PAM KEESEY: I think a lot of that has to do with the Victorian age. The first identifiably lesbian vampire that came about in the English language was in 1817, and it's a poem by Samuel Coleridge, who's a very well-known poet. But his poem, "Christabel," is less well known. And although he doesn't use the word vampire or any of the words related to vampires, there's definitely the relationship of the vampire to the victim in the sense that the victim starts to weaken and becomes more pale while the vampire becomes stronger.

That poem became a very significant influence for the writing of Carmilla. It was in the 1870s when a lot more research was coming out about bisexuality and homosexuality and definitely in the sense of condemning what it meant to be homosexual. So this story is very telling in that it is condemning relationships between women and saying, this is what can happen to you if you form too close a relationship with another woman, especially if it's, in this case, considered to be young women. This is dangerous and this could ruin the rest of your life.

SPEAKER: I can see why that was taboo.

PAM KEESEY: Yeah, very taboo.

SPEAKER: Is there something that goes beyond the sexuality, and the blood, and gore of vampire stories, and there's actually a larger message here?
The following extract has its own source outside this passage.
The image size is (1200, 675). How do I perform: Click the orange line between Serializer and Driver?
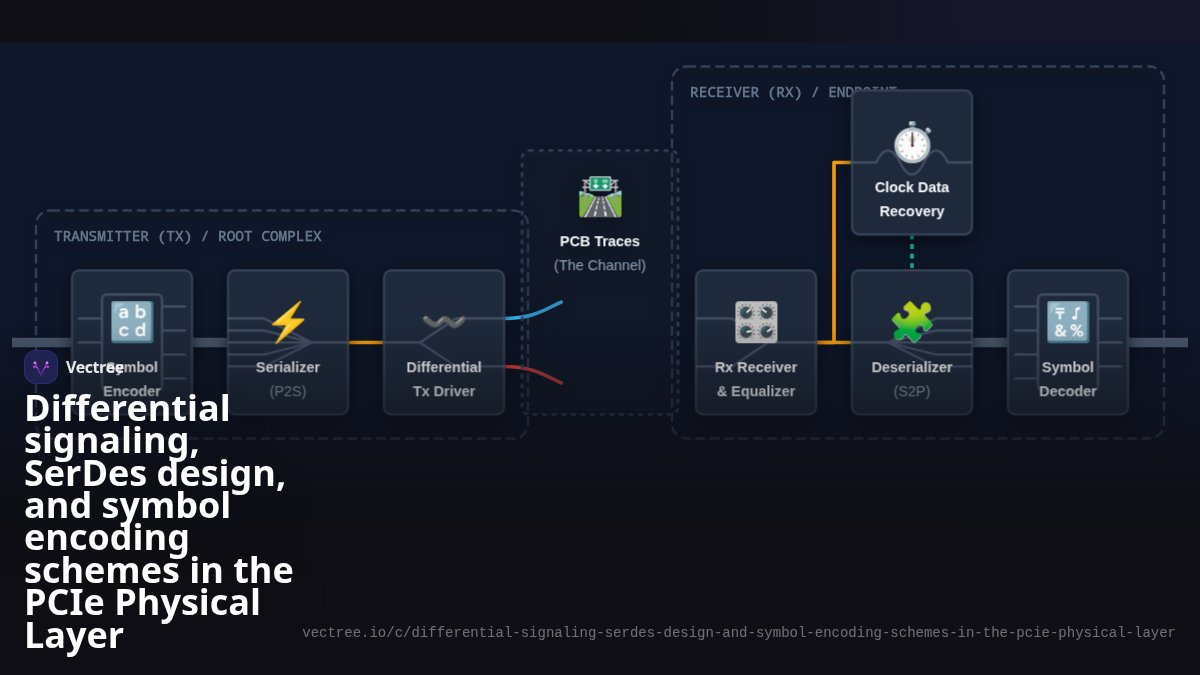366,342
PAM KEESEY: I think there really is, especially starting in the 1970s where we start to see stories from the vampires' point of view rather than from the victim's point of view, start to see the struggle that the vampire is going through and trying to figure out the vampires place in society because they live alongside us. And I think this is one of the things that Anne Rice in particular touches on. What does it mean to live in a society that is predominantly Christian when you are one of those who is supposedly damned by God? What does it mean to take a human life, to think and act like a human, but also depend on humans for the life, for the blood that they get from humans?

And I think it really does raise a lot of questions about the human being's relationship to the world around them and what that spiritual relationship is. Because we are looking at questions of, who has innate value, who is damned, who is not damned? And this is something that the vampire, as a figure, helps us to look at in a completely different way because the vampire is able to look at it in the scope of several hundreds and sometimes even thousands of years.